= Maurice Hilton-Barber =

South African military personnel

Lt. Col. Maurice Clinton Hilton-Barber, (8 August 1912 – 11 August 1975) was a South African wing commander in the South African Air Force during World War II.

==Biography==
Hilton-Barber was born in Craddock, the son of Harry Atherstone Hilton-Barber and Celia Andrews. Barber served during World War II in 250 Squadron of the RAF on the Western front in 1942. He went on to command 450 Squadron of the RAAF from November 1942 until March 1943. Although it was considered to have achieved 5 wins, it seems that this total is only 3. He received a DFC in February 1943 and was transferred to the SAAF with the rank of lieutenant colonel. After the war, he became the Federal Director of Civil Aviation in Southern Rhodesia.

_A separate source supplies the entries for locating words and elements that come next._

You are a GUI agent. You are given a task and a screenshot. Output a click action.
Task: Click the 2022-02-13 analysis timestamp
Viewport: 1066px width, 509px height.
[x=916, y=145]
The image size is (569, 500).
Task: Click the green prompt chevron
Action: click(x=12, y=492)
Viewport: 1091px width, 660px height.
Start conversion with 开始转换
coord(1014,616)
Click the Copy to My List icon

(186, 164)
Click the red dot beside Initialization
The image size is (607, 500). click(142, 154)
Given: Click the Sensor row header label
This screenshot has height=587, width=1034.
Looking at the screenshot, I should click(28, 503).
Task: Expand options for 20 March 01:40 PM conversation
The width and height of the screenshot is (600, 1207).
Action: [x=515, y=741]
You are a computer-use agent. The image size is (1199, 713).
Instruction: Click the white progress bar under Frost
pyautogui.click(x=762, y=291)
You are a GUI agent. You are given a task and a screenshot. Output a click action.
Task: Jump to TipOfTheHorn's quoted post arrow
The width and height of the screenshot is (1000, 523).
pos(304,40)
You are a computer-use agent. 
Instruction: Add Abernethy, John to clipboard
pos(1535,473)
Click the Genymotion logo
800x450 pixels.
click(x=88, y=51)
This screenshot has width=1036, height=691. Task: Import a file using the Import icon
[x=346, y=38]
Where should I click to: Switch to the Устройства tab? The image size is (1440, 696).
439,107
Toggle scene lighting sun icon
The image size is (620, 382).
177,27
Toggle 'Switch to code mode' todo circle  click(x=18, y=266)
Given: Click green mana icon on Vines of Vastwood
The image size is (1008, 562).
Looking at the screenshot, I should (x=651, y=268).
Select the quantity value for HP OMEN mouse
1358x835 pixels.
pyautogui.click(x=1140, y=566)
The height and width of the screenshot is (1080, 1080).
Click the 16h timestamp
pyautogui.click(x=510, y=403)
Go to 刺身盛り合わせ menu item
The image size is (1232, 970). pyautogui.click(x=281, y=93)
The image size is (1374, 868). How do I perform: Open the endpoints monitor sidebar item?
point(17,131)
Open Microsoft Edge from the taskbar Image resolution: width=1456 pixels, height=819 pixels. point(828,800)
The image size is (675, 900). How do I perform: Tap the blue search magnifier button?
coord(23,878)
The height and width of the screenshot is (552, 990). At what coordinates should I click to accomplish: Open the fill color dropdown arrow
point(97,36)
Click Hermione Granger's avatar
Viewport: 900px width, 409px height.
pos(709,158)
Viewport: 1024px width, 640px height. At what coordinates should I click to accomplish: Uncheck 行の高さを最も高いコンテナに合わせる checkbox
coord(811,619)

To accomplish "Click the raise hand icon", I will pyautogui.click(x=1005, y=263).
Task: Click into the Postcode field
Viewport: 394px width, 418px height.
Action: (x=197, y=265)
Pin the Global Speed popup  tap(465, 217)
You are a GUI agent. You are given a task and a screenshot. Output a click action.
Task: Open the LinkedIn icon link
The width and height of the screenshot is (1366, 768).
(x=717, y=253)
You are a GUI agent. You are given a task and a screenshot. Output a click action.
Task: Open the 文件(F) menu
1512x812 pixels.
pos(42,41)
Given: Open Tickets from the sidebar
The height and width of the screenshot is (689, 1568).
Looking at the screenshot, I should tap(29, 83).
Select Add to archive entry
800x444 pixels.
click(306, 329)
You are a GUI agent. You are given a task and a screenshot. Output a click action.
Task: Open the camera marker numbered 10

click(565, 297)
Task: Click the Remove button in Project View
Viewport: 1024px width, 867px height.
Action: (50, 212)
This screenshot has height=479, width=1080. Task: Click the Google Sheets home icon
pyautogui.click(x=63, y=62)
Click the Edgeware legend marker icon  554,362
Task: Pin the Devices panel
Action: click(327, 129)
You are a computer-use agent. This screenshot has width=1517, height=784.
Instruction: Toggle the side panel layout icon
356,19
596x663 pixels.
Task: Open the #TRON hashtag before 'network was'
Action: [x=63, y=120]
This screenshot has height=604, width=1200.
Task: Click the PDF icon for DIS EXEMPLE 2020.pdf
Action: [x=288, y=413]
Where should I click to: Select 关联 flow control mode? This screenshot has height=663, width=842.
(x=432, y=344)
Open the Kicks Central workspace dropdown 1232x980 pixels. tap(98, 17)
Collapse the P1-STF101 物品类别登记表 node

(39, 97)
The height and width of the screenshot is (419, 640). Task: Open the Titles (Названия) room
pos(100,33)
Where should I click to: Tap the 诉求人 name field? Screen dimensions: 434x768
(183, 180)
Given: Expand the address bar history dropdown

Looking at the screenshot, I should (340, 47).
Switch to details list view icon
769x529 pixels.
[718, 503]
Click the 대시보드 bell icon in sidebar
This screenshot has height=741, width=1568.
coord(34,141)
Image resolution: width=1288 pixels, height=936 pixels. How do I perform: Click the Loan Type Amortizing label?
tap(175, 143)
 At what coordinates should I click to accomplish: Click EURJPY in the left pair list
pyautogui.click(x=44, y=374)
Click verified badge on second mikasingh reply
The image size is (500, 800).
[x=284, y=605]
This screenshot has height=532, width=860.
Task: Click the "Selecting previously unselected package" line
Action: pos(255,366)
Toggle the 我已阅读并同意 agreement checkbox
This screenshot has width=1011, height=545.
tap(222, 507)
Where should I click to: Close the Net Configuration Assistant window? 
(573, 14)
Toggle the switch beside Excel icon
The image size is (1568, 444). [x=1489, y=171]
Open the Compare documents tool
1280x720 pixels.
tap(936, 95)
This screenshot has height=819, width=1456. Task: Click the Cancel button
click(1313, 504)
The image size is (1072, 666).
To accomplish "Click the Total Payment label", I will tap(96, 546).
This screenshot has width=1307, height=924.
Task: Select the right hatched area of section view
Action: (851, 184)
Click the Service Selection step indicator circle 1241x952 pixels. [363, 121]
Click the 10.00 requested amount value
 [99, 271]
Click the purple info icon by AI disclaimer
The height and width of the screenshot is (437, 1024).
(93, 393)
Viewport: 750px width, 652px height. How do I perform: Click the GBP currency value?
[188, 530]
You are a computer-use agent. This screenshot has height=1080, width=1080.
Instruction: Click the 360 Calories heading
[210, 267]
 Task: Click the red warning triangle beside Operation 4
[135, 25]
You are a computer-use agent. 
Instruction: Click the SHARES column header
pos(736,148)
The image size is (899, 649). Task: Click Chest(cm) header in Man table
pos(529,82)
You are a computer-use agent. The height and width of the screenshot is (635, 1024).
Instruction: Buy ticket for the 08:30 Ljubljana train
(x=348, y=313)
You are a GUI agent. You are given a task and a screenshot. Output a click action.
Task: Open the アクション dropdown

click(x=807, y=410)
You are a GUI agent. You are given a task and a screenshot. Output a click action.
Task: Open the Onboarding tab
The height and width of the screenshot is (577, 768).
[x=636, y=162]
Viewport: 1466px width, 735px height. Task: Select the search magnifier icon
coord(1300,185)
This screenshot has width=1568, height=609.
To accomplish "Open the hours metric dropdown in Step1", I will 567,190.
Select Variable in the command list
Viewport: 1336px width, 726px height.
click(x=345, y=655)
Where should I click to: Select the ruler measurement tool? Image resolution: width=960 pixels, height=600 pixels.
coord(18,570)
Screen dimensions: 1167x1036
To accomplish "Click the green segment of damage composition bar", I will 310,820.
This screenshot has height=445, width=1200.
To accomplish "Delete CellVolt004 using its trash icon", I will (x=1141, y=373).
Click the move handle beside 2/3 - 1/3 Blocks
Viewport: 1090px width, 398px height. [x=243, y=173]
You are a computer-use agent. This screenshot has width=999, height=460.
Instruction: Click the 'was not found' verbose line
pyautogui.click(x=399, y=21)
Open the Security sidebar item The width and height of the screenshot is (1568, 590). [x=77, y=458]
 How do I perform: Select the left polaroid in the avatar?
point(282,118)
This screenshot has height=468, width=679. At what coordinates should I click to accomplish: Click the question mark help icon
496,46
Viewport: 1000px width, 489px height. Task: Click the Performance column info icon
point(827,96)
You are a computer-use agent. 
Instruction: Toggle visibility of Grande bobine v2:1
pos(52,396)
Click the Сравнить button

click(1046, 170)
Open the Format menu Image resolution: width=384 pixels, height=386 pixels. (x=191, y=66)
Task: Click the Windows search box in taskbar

His two brothers, Roger and Harry, were also fighter pilots. He had two sons, Miles and Geoff, who went blind from a genetic condition but became adventurers.

==Awards==

- Distinguished Flying Cross on 23 February 1943 as Acting Squadron Leader of the No. 450 (RAAF) Squadron, Royal Air Force
- Officer of the Order of the British Empire (OBE), 1962 Birthday Honours

==Distinguished Flying Cross citation==
Barber's official DFC citation says:
During operations in the Western Desert this officer displayed great skill and unflagging devotion to duty. As flight and squadron commander his steady judgment and high morale proved a tower of strength. In 1 flight during the battle of El Alamein, Squadron Leader Barber destroyed 3 Junkers 87's. His example has been worthy of high praise.